▶ **WORK TASK**:
Reproduce the passage on environmental DNA sampling word for word, from "Equipment used to" to "sets of species.".

▶ **PASSAGE TO READ**:
== == ==

Environmental DNA, or eDNA, is genetic material that is left behind in the environment as organisms pass through it. The material can originate from skin cells, scales, mucus, faeces or wounds, and because organisms have unique genetic sequences, it can be used to provide us with information on the presence of target species.
Sampling for eDNA in the field is a relatively straightforward process and begins with the collection of water samples. During an expedition to Diego Garcia in British Indian Ocean Territory in September 2019, Nick Dunn (PhD student at ZSL and Imperial College London) took eDNA samples from different locations around the atoll. At each of the 18 locations, he sampled water from two depths using a five litre Niskin bottle, which is essentially a chamber with two spring-loaded stoppers at each end. Attached to a rope, the bottle was sent down to a depth of 40m and a messenger weight sent down to trigger the spring to close the chamber and allow the team to bring the water sample back up to the boat. The 40m water was decanted into a storage container and a surface water sample was then collected. The water samples were stored on ice in a cool box and taken back to land for processing.
A Niskin bottle containing a sample of water from a depth of 40m.
Processing eDNA involves passing the water through an extremely fine filter to separate all the cells and DNA in the sample. As DNA can degrade quickly in water, Nick ensured that this was done as soon as the team returned to land each morning and evening. Three 1-litre subsamples from each container were passed through separate filters, a process which took between ten and 20 minutes because the filters were so fine. The filters were then placed in a preservation solution so they could be transported back to the UK for analysis without the DNA degrading.
Equipment used to filter the water samples.
Working on eDNA is beneficial because you do not need to rely on chance encounters with animals to collect data and investigate the biodiversity of an area. The next steps, which are currently underway, involve finding out what species’ DNA has been collected in each sample using genetic sequencing methods. This will give us a clearer picture of what species are present around the island of Diego Garcia and if different areas are home to diverse sets of species.

== == ==

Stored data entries
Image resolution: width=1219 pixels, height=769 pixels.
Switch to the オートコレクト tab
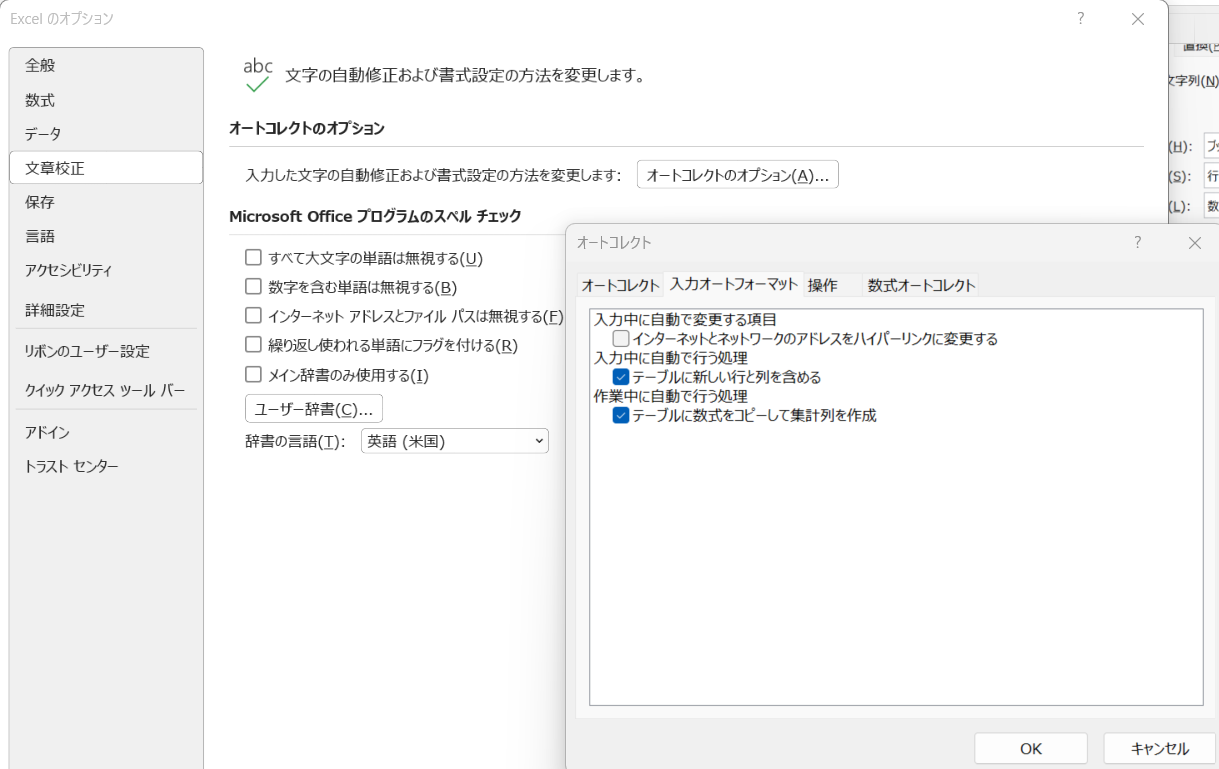[x=620, y=285]
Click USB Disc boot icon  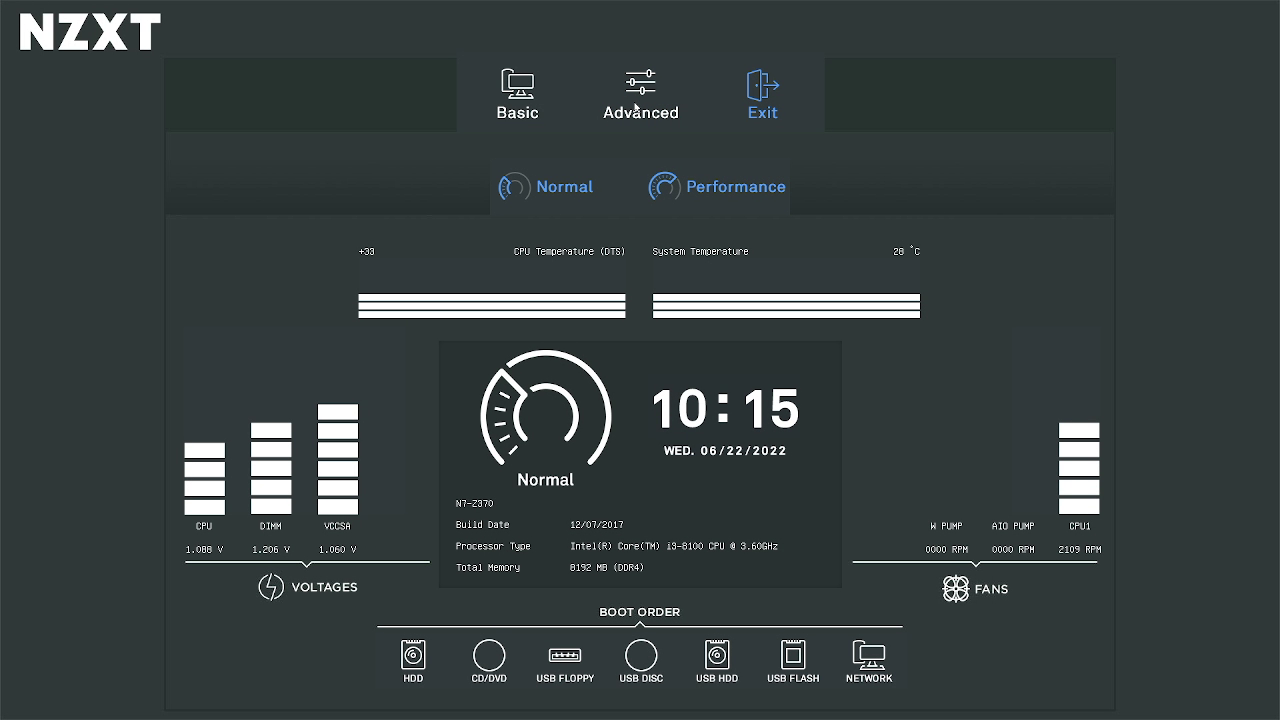[641, 656]
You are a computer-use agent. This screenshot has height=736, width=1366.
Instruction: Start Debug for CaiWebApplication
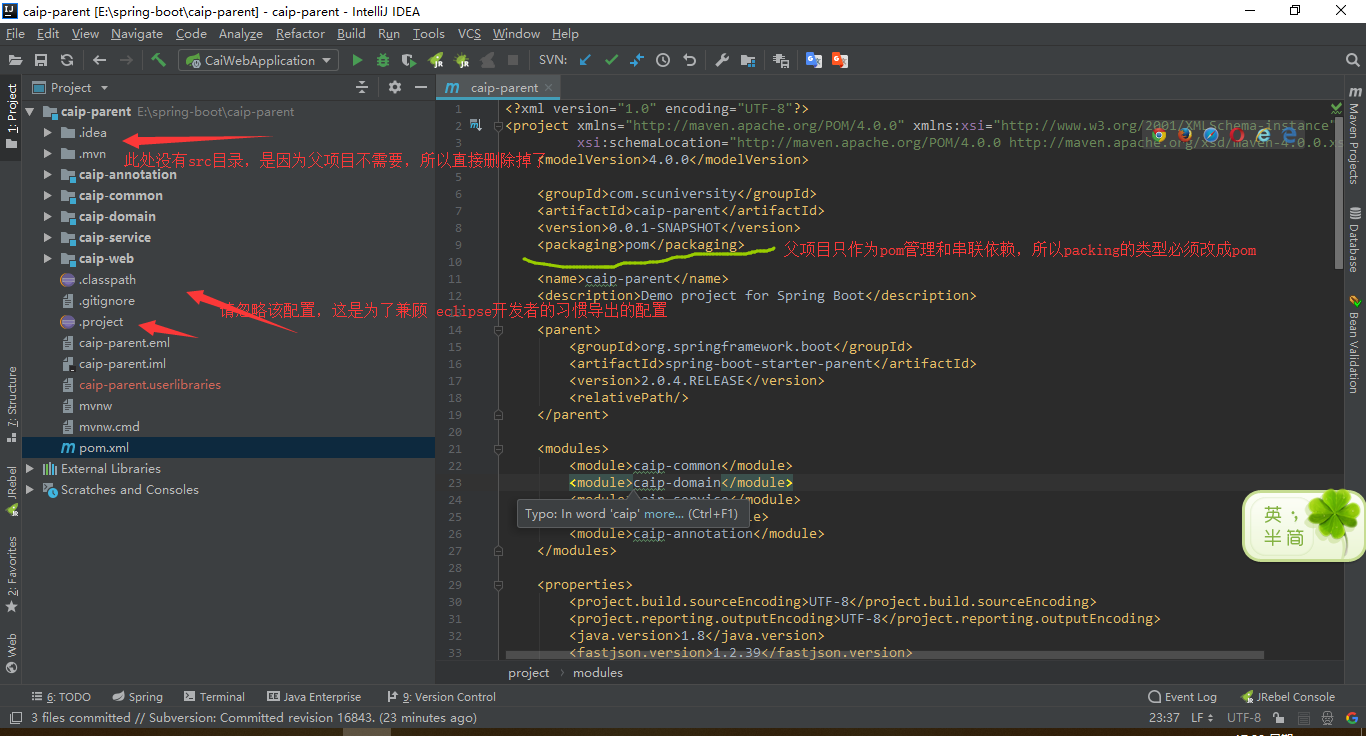[382, 60]
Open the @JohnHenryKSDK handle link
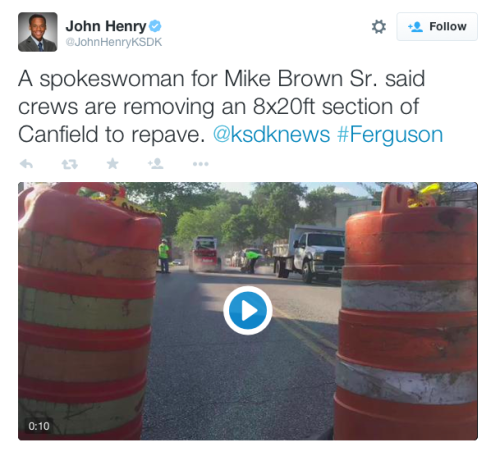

== == ==

▶ **RESULT FOR THIS EXERCISE**:
Equipment used to filter the water samples.
Working on eDNA is beneficial because you do not need to rely on chance encounters with animals to collect data and investigate the biodiversity of an area. The next steps, which are currently underway, involve finding out what species’ DNA has been collected in each sample using genetic sequencing methods. This will give us a clearer picture of what species are present around the island of Diego Garcia and if different areas are home to diverse sets of species.